Warm hellos friends, brethren, co-workers, spiritual family, and scattered children of God, from here on the rainy Gulf Coast. My wife and I pray and hope this finds you all doing well, and that again your week has been blessed.
Last Friday evening we discussed Paul’s example of using tact, wisdom and speaking the truth in love when interacting with others.
Let’s continue to review Acts 17. We ended with verse 26 last time. Continuing, “so that they should seek the Lord, in the hope that they might grope for Him and find Him, though He is not far from each one of us.” (v.27) Adam Clarke’s Commentary states: “That they might grope after him, as a person does his way who is blind or blindfolded. The Gentiles, who had not a revelation, must grope after God, as the principle of spiritual life, that they might find him to be a Spirit, and the source of all intellectual happiness.”
It appears that Paul’s’ statement in Romans 1 is fitting to quote here. “because what may be known of God is manifest in them, for God has shown it to them. For since the creation of the world His invisible attributes are clearly seen, being understood by the things that are made, even His eternal power and Godhead, so that they are without excuse.” (vv.19-20)
You and I live in a world that many voice opinions as fact when it comes to God. I don’t spend a lot of time watching TV, partly because it’s discouraging to see so many, especially those who you’d think should know better, blasting away and any consideration of the God we worship.
They focus so much on protecting the earth, but forget God Himself told mankind to worship Him, not the earth. Confusion abounds!
Humans can understand that an all-powerful creator God exists who upholds the universe if, and only if, they are willing to look at the evidence. Of course, to have a special relationship with God as a result of His calling is something that God Himself must orchestrate. (John 6:44 and John 14:6).
Paul continues his discourse to the Athenian philosophers. “for in Him we live and move and have our being, as also some of your own poets have said, ‘For we are also His offspring.'” (Acts 17:28) Adam Clarke’s Commentary observes: “Probably he means not only Aratus, in whose poem, entitled Phaenomena, the words quoted by Paul are to be found literatim, tou gar kai genov esmen; but also Cleanthus, in whose Hymn to Jupiter the same words (ek sou gar genov esmen) occur. But the sentiment is found in several others, being very common among the more enlightened philosophers. By saying your own poets, he does not mean poets born at Athens, but merely Grecian poets, Aratus and Clean thus being chief.”

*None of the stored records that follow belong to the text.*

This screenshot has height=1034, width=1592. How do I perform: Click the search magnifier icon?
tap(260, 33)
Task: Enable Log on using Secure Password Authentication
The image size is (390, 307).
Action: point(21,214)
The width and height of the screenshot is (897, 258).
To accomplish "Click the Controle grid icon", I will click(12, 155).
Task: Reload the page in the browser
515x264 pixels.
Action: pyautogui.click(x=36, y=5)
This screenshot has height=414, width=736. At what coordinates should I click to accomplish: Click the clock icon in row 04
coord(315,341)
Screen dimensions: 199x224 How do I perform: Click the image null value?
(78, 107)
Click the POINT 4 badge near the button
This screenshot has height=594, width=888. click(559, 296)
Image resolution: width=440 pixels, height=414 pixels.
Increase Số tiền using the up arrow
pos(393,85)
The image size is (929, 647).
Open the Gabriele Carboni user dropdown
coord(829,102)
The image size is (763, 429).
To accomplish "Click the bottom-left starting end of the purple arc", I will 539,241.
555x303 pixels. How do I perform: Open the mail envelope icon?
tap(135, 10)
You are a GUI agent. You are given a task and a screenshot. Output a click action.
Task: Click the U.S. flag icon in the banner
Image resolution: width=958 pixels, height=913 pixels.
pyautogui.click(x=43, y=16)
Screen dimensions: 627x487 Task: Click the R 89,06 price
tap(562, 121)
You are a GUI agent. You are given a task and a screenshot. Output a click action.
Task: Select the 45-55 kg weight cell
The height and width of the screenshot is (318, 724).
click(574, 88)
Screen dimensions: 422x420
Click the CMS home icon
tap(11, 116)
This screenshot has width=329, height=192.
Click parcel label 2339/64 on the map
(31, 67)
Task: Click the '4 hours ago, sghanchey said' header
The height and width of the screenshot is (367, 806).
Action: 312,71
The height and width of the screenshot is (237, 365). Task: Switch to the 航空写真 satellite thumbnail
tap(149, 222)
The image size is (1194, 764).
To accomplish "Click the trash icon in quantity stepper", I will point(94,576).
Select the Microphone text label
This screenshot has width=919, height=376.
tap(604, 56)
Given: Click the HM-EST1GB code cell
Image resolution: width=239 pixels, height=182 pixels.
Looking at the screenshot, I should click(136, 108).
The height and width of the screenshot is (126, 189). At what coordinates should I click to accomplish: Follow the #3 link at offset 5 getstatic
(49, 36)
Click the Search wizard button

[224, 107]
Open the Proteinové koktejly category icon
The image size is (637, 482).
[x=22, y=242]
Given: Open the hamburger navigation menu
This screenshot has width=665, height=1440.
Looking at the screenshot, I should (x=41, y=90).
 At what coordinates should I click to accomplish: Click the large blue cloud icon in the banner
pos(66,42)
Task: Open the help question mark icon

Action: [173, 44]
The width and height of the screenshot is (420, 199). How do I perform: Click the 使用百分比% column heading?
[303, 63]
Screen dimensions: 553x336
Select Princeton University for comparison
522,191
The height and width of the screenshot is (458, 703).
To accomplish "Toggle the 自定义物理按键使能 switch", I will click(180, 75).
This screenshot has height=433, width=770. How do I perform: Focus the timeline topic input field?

This shows just how knowledgeable Paul was of a wide variety of subjects. This also came into play when Paul was able to indeed be “all things to all men”.
V.28 Albert Barnes’ NT Commentary: “This denotes that our continued existence is owing to him. That we live at all is his gift; that we have power to move is his gift; and our continued and prolonged existence is his gift also. Thus Paul traces our dependence on Him from the lowest pulsation of life to the highest powers of action and of continued existence. It would be impossible to express in more emphatic language our entire dependence on God.”
The apostle Paul makes a similar observation in Hebrews 1 about the role of Christ as God. “God, who at various times and in various ways spoke in time past to the fathers by the prophets, has in these last days spoken to us by His Son, whom He has appointed heir of all things, through whom also He made the worlds; who being the brightness of His glory and the express image of His person, and upholding all things by the word of His power, when He had by Himself purged our sins, sat down at the right hand of the Majesty on high.” (vv.1-3)
Paul goes on in Acts 17:29 to contrast the power and attributes of the true God with the lifeless idols and statutes that were found in abundance in Athens. “Therefore, since we are the offspring of God, we ought not to think that the Divine Nature is like gold or silver or stone, something shaped by art and man’s devising.” (v.29) Albert Barnes’ NT Commentary on v.29: “The argument of the apostle is this: “Since we are formed by God; since we are like him, living and intelligent beings; since we are more excellent in our nature than the most precious and ingenious works of art, it is absurd to suppose that the original Source of our existence can be like gold, and silver, and stone. Man himself is far more excellent than an image of wood or stone; how much more excellent still must be the great Fountain and Source of all our wisdom and intelligence!”
v.29 JFB Commentary: “One can hardly doubt that the apostle would here point to those matchless monuments of the plastic art, in gold and silver and costliest stone, which lay so profusely beneath and around him.”
We will examine Paul’s continued presentation and the reactions of the assembled philosophers and students next time. Paul builds toward the climatic punch line in a clever and methodical way…stay tuned as they say.
Arms up friends! Our prayers and thoughts are with you daily. Please do pray for us as well.